List of tasks -
1. Reproduce the passage on 1970s Croatian terrorism word for word, starting at the words "One of my favorite" and stopping after "here to help.".
2. Carry on the passage on 1970s Croatian terrorism from the point where it stops.

Document section -
* * * * * * *

Others do it too, and it leads to situations where it can be difficult to determine which terrorists are legit and which are “under control” as the pros say. Unraveling it all can be challenging, and sometimes nearly impossible. It makes analysis tough, which is why conventional analysts simply avoid the issue altogether … and thereby miss the real story.

One of my favorite examples goes back over thirty years. Back in the 1970s, strange as it may sound today, Croatians were one of the world’s biggest terrorism problems. Emigres living in the West who hated the Communist regime in Yugoslavia waged a shadow war against Tito by attacking Yugoslav embassies, shooting up regime facilities, hijacking airplanes – ah, the good old days, when terrorists took over commercial planes to win sympathy and not just fly them into buildings – and even staging commando raids into the motherland. Most of their activities were in Western Europe, but the Croatian freedom fighters brought terrorism to Australia, Canada, and even the United States, where they did bombings, killed rivals, and are the top suspects in one of the bloodiest terrorist outrages in U.S. history.

I’m from the Yugoslav government, and I’m *not* here to help.

* * * * * * *

Dataset extract -
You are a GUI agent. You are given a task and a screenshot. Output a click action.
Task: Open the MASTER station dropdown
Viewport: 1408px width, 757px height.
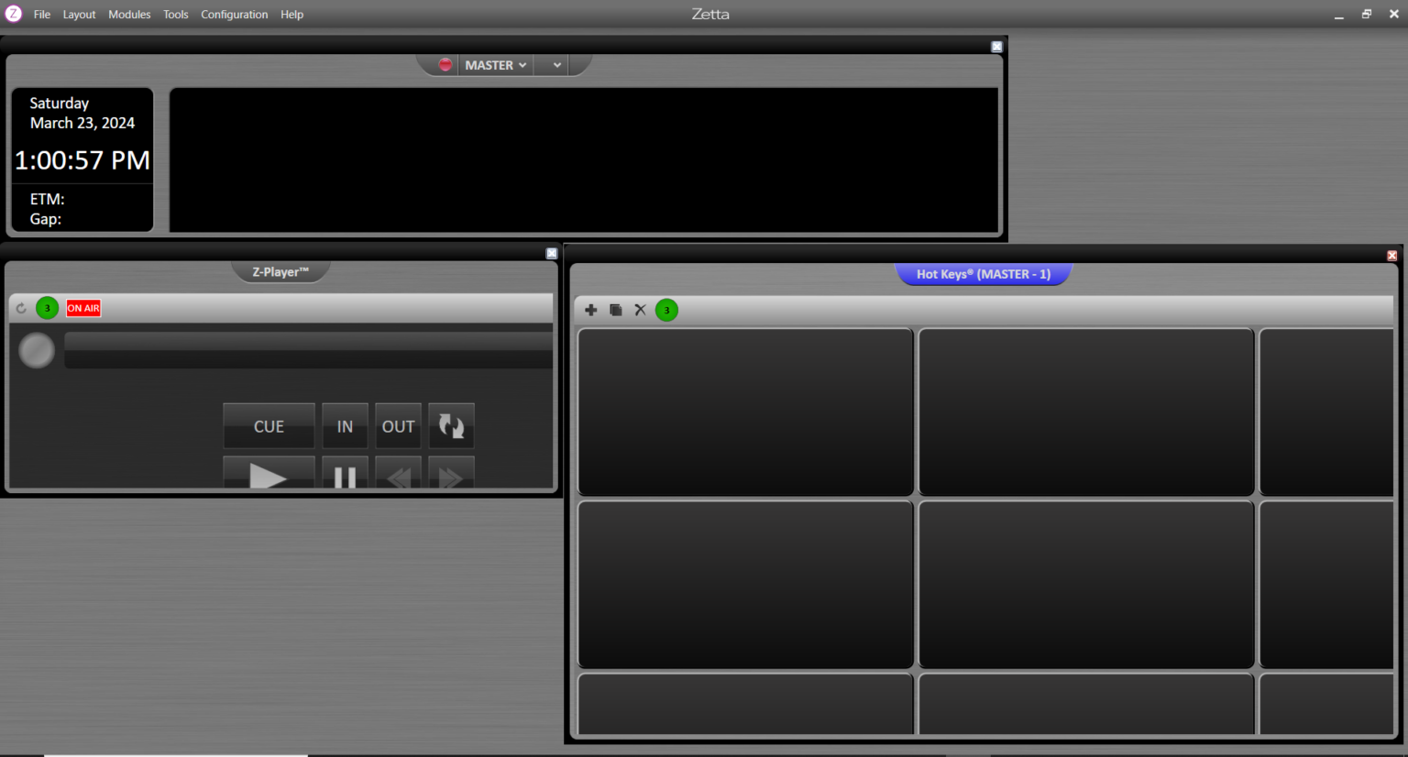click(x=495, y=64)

* * * * * * *

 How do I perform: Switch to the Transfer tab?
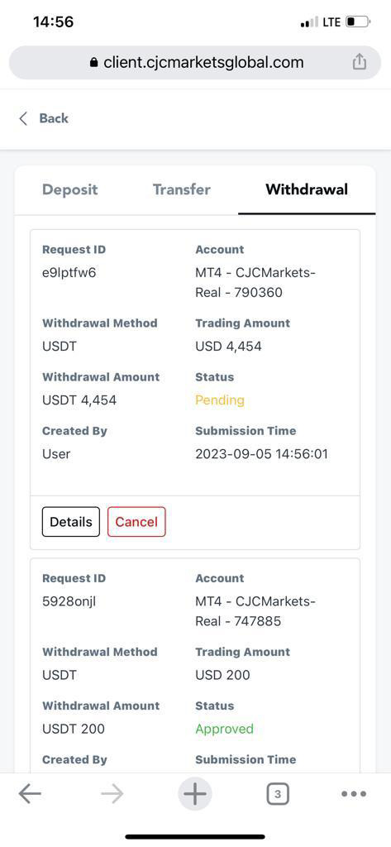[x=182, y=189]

* * * * * * *

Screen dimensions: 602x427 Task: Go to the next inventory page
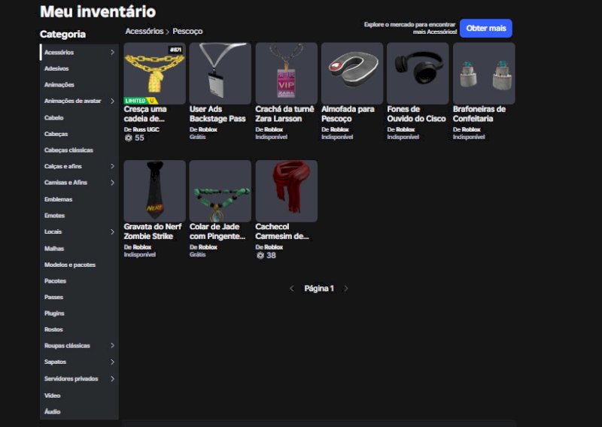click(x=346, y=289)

* * * * * * *

Answer set -
1.
One of my favorite examples goes back over thirty years. Back in the 1970s, strange as it may sound today, Croatians were one of the world’s biggest terrorism problems. Emigres living in the West who hated the Communist regime in Yugoslavia waged a shadow war against Tito by attacking Yugoslav embassies, shooting up regime facilities, hijacking airplanes – ah, the good old days, when terrorists took over commercial planes to win sympathy and not just fly them into buildings – and even staging commando raids into the motherland. Most of their activities were in Western Europe, but the Croatian freedom fighters brought terrorism to Australia, Canada, and even the United States, where they did bombings, killed rivals, and are the top suspects in one of the bloodiest terrorist outrages in U.S. history.

I’m from the Yugoslav government, and I’m *not* here to help.

2.
Naturally, these shenanigans got the attention of the Yugoslav secret police, the dreaded UDBA, which successfully penetrated many of the terrorist groups deeply. During the Cold War, UDBA waged a very successful and very nasty campaign against troublesome emigres which involved assassinating over eighty people in the West – some of them actual terrorists, some of them people Tito just didn’t like. By the 1970s UDBA was in functional control of several of the Croatian terrorist groups and proceeded to eliminate them one by one. By the mid-1980s Yugoslavia’s emigre terrorism problem had been liquidated (just in time for Yugoslavia to collapse under its own weight, but that’s another story).

One of UDBA’s top successes was the case known as the Croatian Six, which remains a big story in its native Australia and offers an ideal study in provocation. In February 1979, Australia was rocked by the arrests of six Croatian immigrants who according to police were plotting to blow up a long list of prominent targets around Sydney, including a major theater packed with innocent people, several businesses, and even an attack on Sydney’s water supply. The police were tipped off by the seventh member of the group, Vito Virkez, who called the cops and dimed out his co-conspirators.

1979 … when terrorism suspects knew how to dress.

The Croatian Six from day-one protested their innocence, and from the outset there were whispers that things were not quite right. In the first place, the six guys were actually two groups of three, and they didn’t seem to know each other.  The cops went hard on them and coerced confessions, and may have planted explosives. No one bothered to ask why six average immigrants, who hated Tito but had no grudge against Australia, would want to blow up a bunch of innocent Australians. How that would help liberate Croatia from the Communists and endear Aussies to their cause remained a mystery. Above all, the prosecution failed to disclose that ASIO, Australia’s domestic intelligence service, suspected that the whole thing was an UDBA set-up and knew that, shortly before calling the Australian cops, Vito Virkez had phoned the Yugoslav consulate in Sydney, which ASIO knew was staffed by UDBA officers.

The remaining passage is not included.